» Questions to answer
1 – In the essay on surviving history and American gun violence, where did people of the past spend their Sundays?
2 – Resume the essay on surviving history and American gun violence, picking up after its final sentence.

» Passage
★ ★ ★

Surviving the Whiplashes of History and American Gun-Culture Violence

There comes a day, sometimes, when it seems all that there remains to do is to sit and weep, staring out at the world through tears of salt, gazing through windows of murky glass. Seeing leaves, earth, sky, rain, even the path of the wind in tall grass. But not seeing. No, not really.

Where reason should dwell, there’s naught but a void.

Disembodied voices whisper, “Numb.”

“Numb.” “Lack of feeling.”

But that’s not true. There’s no lack of feeling. Every neuron palpates, thrums. Every tooth aches in clenched jaws. Eyelids flutter open, then close to shut out the light. Anything but numb. Feeling drills down, all the way to sinews clasping muscle to bone, quivering like tightly wound violin strings, stinging, burning.

How did the people of the past survive constant onslaughts of wanton, random violence;  ferociousness of diseases that swept away whole villages overnight; sudden lethal batterings of brutal storms; packs of marauding wolves in menacing forests; public hangings and executions and droit du seigneur? Fear, yes, fear. Their Sundays spent huddling in cold stone churches, Latin words they didn’t understand rolling over them, incense- and candle-riddled rituals assuring them that they walked through Life hand in hand with God.

★ ★ ★

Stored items
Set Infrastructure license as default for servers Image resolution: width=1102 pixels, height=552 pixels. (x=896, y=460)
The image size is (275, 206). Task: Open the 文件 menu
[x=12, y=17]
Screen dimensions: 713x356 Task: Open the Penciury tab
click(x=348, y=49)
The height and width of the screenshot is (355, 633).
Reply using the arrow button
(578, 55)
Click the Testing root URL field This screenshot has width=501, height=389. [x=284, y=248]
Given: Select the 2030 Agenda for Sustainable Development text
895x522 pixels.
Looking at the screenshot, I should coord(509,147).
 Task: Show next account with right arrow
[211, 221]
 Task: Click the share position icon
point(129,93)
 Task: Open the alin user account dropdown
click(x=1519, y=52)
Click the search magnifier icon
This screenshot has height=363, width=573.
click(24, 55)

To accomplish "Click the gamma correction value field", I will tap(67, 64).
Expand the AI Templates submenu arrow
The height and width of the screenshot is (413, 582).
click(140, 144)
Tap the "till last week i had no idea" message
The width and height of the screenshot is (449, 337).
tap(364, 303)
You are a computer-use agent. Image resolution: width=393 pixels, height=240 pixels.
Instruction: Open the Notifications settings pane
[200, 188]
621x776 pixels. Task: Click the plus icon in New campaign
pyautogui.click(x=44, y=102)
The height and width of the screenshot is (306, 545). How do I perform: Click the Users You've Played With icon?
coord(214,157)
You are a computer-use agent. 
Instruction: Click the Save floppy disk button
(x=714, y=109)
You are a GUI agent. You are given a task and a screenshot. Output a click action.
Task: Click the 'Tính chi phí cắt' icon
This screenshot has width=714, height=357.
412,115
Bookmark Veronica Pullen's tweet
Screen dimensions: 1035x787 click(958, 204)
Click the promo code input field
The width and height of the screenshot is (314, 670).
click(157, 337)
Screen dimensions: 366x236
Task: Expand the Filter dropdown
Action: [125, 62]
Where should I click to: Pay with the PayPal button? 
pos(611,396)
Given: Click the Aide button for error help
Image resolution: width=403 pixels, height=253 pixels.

★ ★ ★

» Task answers
1 – Huddling in cold stone churches.

2 –
And Evil – Satan, the Devil, Beelzebub, Lucifer, Old Nick – walked behind them, ever ready to pounce at the slightest weakness, the merest transgression.

It seems that much of Life has changed little over the centuries, in spite of the great technological advances of the current age. In Ken Burns’s epic documentary on Vietnam, one interviewee suggests that humans didn’t get to be apex predators because they’re nice. William Golding explored this theme well in his disturbing book, Lord of the Flies.

Civilization, in other words, wears a very thin coat. Perhaps Old Nick still shadows us.

It’s time for us to rebuild our house, as it were, to open the door hanging on its hinges, step into the splintery ruins, peer into the cracked mirror hanging on the wall in the hall. And see what stares back. Dark as it may be.*

*Paraphrasing the meaning behind 1 Corinthians 13:12: “For now we see through a glass, darkly” (KJV).  My condolences to all victims of violence, especially gun-related.  Having lived in a community rent by gun violence – Virginia Tech 2007, I know something of how sudden violence tears at the veneer of civilization and one’s sense of equilibrium in the world.